Delley semences et plantes SA rapatrie tous ses stocks dans un frigo géant

Agriculture · L'entreprise broyarde a inauguré récemment une nouvelle halle de stockage permettant de conserver plus de 200 tonnes de semences au frais.

L'entreprise Delley semences et plantes SA (DSP) possède depuis peu l'un des coffres-forts les plus insolites du pays: une halle de stockage réfrigérée permettant de conserver plus de 200 tonnes de semences. A l'intérieur, point de lingots mais des tonnes d'or vert. Maïs, trèfle, blé tendre, edelweiss et autres graminées: un inestimable patrimoine génétique.

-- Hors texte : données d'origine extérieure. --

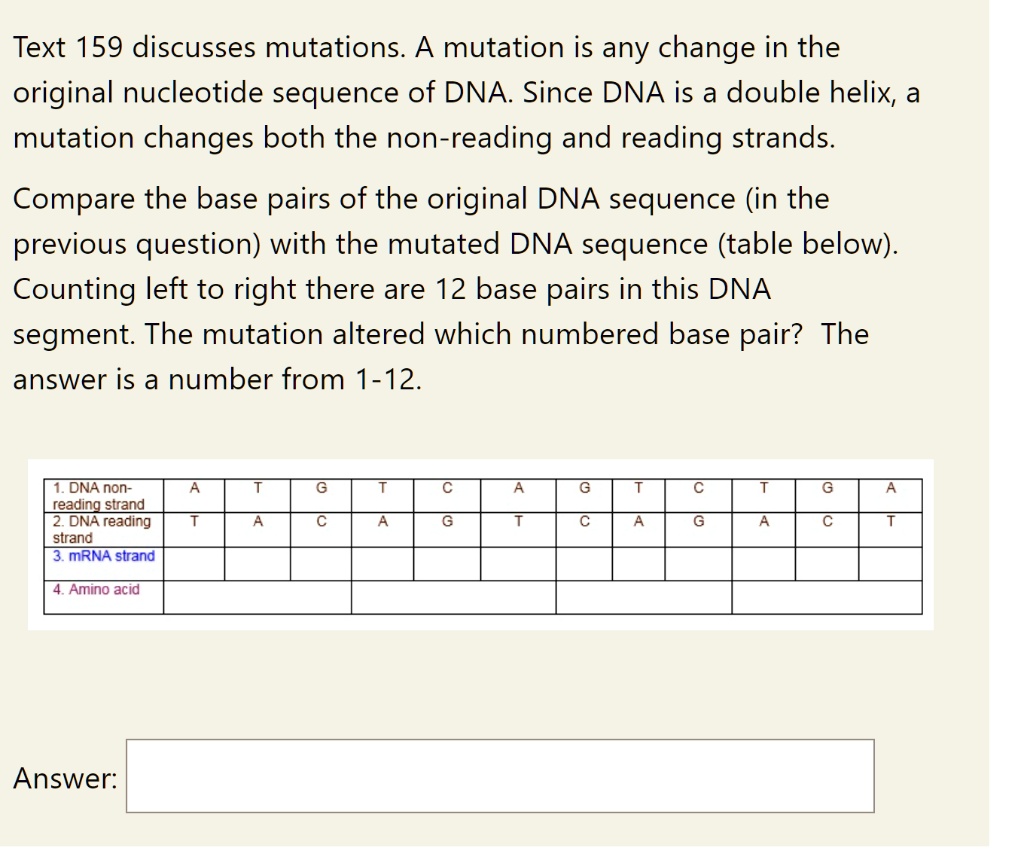Image resolution: width=1024 pixels, height=866 pixels.
Task: Click the C in column seven, row two
Action: pyautogui.click(x=584, y=523)
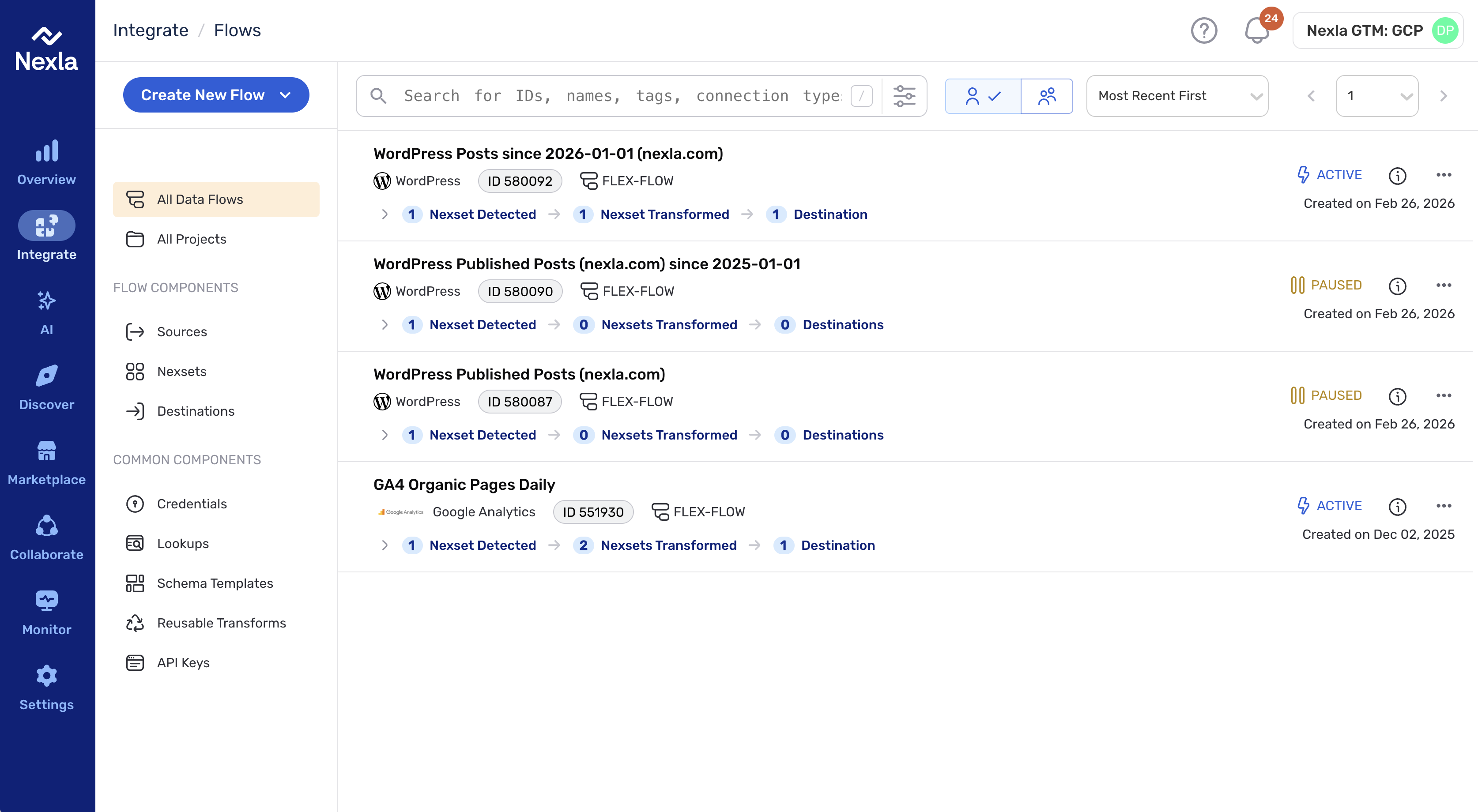Open the notifications bell icon

coord(1256,30)
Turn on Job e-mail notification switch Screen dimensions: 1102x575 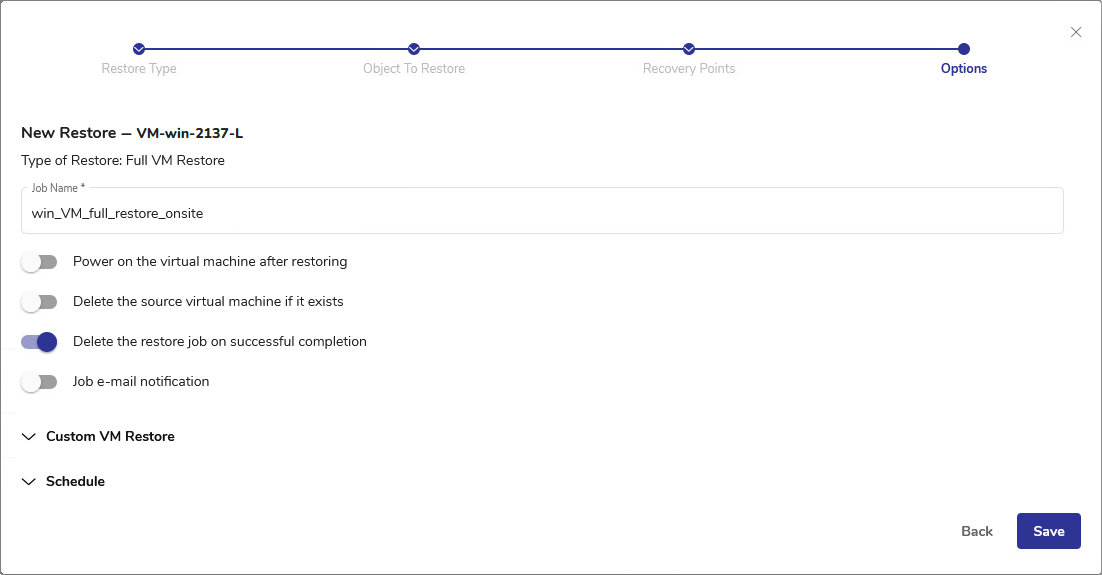39,382
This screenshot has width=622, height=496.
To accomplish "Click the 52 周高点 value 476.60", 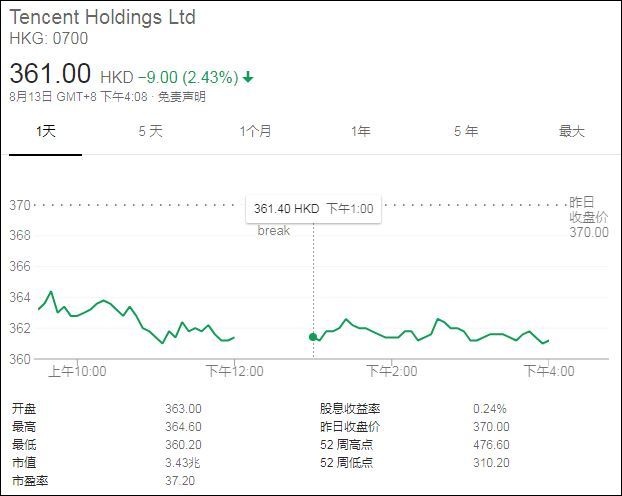I will [491, 444].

Jusqu'à l'an passé, les stocks de DSP étaient disséminés aux quatre coins du pays, un casse-tête pour la gestion et la conservation des semences. «Si les conditions ne sont pas optimales, les semences perdent leur capacité germinative. C'était devenu un problème», souligne Julien Berberat, responsable de la production des semences de base. Avec la nouvelle halle, plus de souci: la température est fixée à 10°C et le taux d'humidité ne monte pas au-dessus de 60%. Un investissement d'un million qui assure une conservation efficace aux précieuses petites graines.
Doublant sa capacité de stockage à Delley, DSP centralise du même coup ses activités. Tout bénéfice pour les opérations de préparation et surtout de distribution des semences.

Le maillon intermédiaire

Installée depuis 1994 au château de Delley, DSP est le maillon intermédiaire entre les stations de recherche et les agriculteurs multiplicateurs (alias les «sélectionneurs»). «Notre rôle, c'est de mettre à leur disposition des variétés performantes sous forme de semences», explique Evelyne Thomet, responsable des semences fourragères à la direction de DSP.
Quelque 220 variétés sont ainsi commercialisées en Suisse et à l'étranger. «Nos revenus, ce sont les licences, une sorte de copyright sur les semences», précise Julien Berberat. Chiffre d'affaires annuel: 4 à 5 millions de francs.
Si les boulangers et les agriculteurs suisses restent fidèles aux variétés de DSP, l'entreprise lorgne pourtant de nouveaux marchés. «En Suisse, on ne peut plus grandir, on travaille donc avec des représentants pour se développer à l'étranger», relève Evelyne Thomet.
Et le créneau des OGM? «Nous n'avons pas les moyens de faire ce genre de sélection.
Et même si la Suisse autorisait les OGM, il faudrait 15 ans pour mettre au point une variété. Autant dire qu'on ne pourrait pas rattraper le retard».